Nochebuena, la cena de los monstruos
Cómo sobrevivir a los eventos familiares navideños cuando el trauma parece una identidad


Hace tiempo que llevo pensando en cómo enfrentarme a la Navidad. No suelo ir a eventos sociales de los que no me pueda escapar y este es, sin duda, el más retador y exigente. Lidiar con la familia requiere volver a meterse en la piel del personaje que le asignaron de pequeña dentro de dicha estructura. Una se quita lo que es, lo que ha llegado a ser y lo que ha aprendido, lo que le gusta, lo que odia y lo que le hace reír para retomar, resignada, el traje de hija pequeña, de mimada, de niña un poco díscola y divertida. Este año no estoy nada divertida. Y, claro, mi familia no sabe cómo lidiar con eso.
“De repente tengo un entorno de personas que no han vivido lo mismo que yo y a veces me hace sentir muy sola”, escuché decir hace poco a la antropóloga y periodista María Barrier en un episodio de su podcast Bimboficadas. “Tienes que tener un cuidado conmigo diferente al resto y, si no eres capaz de tener en cuenta mi vulnerabilidad y tener ese cuidado, no te relaciones conmigo” añadía. Lo que describía aquí Barrier no dista mucho de lo que experimentan no solo muchos adolescentes, sino también muchos adultos con cierta desidia existencial. Gestionar encuentros familiares y entre amigos según “lo que nos hacen sentir” y no tanto por los actos, pensamientos o “cosicas”, al fin y al cabo, medio tangibles, genera un fuerte choque de vulnerabilidades.
Mañana cenaremos con nuestros monstruos, pienso. Mañana cenaremos con los protagonistas de nuestras sesiones de terapia. Con el de los dientes afilados, con el hermano con problemas de violencia que nos obligó a ser el hijo fácil, con la sombra de ojos brillantes, con la madre alcohólica que nos convirtió en seres complacientes, cuidadores y de rictus serio, con el gigante de tres metros, con el padre que no nos pasó ni una y por eso ahora no se nos quita la losa del fracaso de la espalda, con el íncubo que no nos deja dormir, con la prima que un día dijo que teníamos un ojo más grande que el otro, demasiada papada, el culo gordo. Con un montón de gente que no nos entiende, que no nos comprende, que no nos sujeta, que no saben nada. Con unos auténticos gilipollas, vaya. La familia.

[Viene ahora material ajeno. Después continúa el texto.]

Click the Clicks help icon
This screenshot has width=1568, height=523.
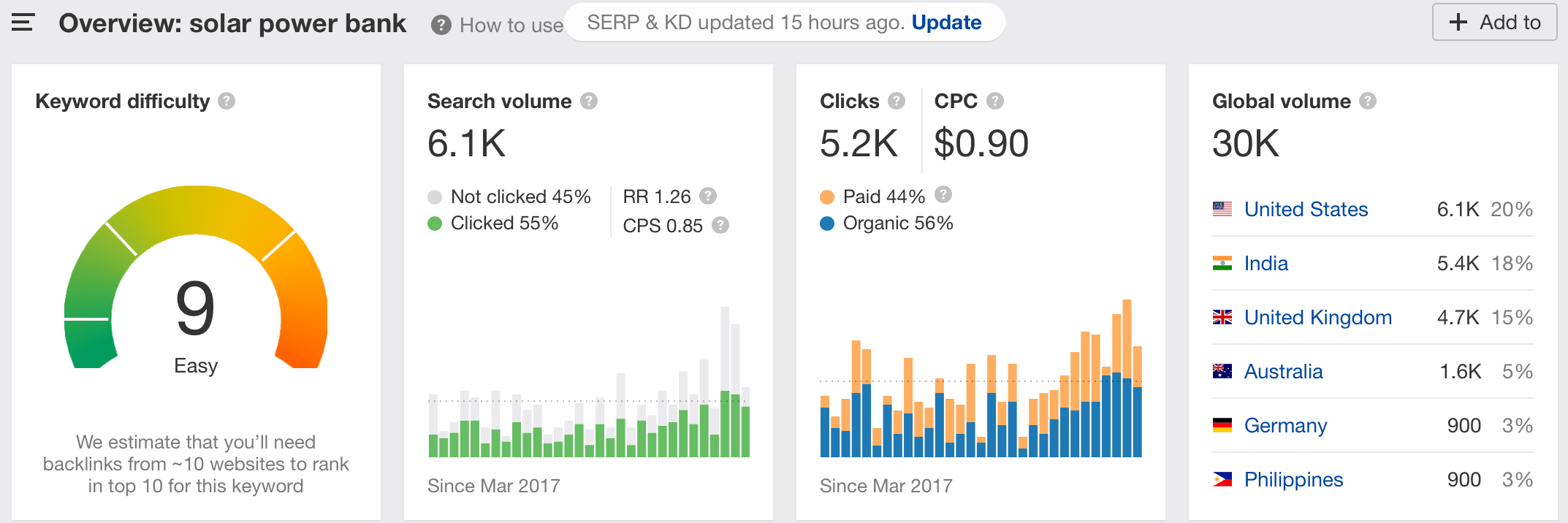point(897,101)
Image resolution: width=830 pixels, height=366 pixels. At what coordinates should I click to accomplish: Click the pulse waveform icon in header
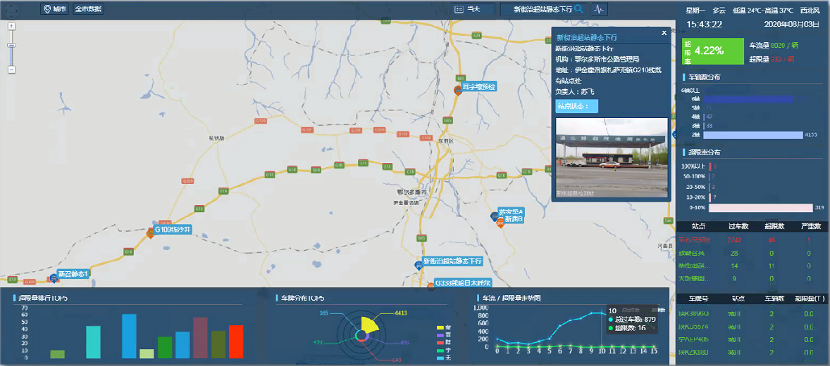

En esta vorágine de soledad en la que andamos metidos hasta el cuello, hay algo muy arenoso que no se señala porque es un pecado propio: no aguantamos a nadie. No soportamos al otro porque el otro siempre nos hace daño. “En una cultura terapéutica, cada rasgo de personalidad se convierte en un problema a resolver”, explica la escritora Freya India en su Substack. “Ahora la personalidad es un trastorno (...), ya no hay gente generosa sino complaciente. No hay hombres ni mujeres que lleven el corazón en la mano, solo personas codependientes o con apego ansioso”. Gente que dice: yo soy insegura, ansiosa, neurótica, huérfana, yo tengo miedo al abandono, yo, yo, yo tengo un trauma como un árbol de Navidad. Todo es un síntoma, todo es un diagnóstico, todos son imbéciles, menos yo.
En ese mismo episodio en el que María Barrier explicaba por qué sentía el vacío ante quienes no la entendían, su compañera de pódcast, la cantante y artista Samantha Hudson, apuntaba: “No somos quienes somos gracias al trauma, sino que somos quienes somos a pesar del trauma (...) el dolor se puede convertir a veces en un estandarte de lo que eres y creo que no es justo ni para ti ni para los demás que sientas que la manera en la que has vivido tu dolor te define como persona y, que, además sea ejemplificante o modélico”.
Mañana es Nochebuena y nosotros también seremos el monstruo del otro. Diremos o haremos algo que herirá al que se siente en frente nuestro. No intentaremos siquiera aliviar su dolor para acortar distancias, para favorecer el encuentro. Mañana seremos unos inconscientes de nuestros propios gestos. No pasa nada. Me tranquiliza mucho pensarme como un monstruo. Uno pequeño y medio inofensivo. Una especie de insecto negro, con patas peludas, dientes en los brazos y una lengua larga de color azul. Un bicho feo, con pliegues en la cara, que nunca se analizó mucho, que no reflexionó sobre su infancia y que podría sostener un corazón sangrante en las manos sin entender si alguna vez tuvo heridas o no. Un bicho que no piensa, que es un poco gilipollas, que mañana correteará rápido entre las piernas de su madre y sus hermanas. Que irá disfrazado de hija pequeña, de niña mimada y un poco díscola. Todo así, en realidad, es un poco más divertido.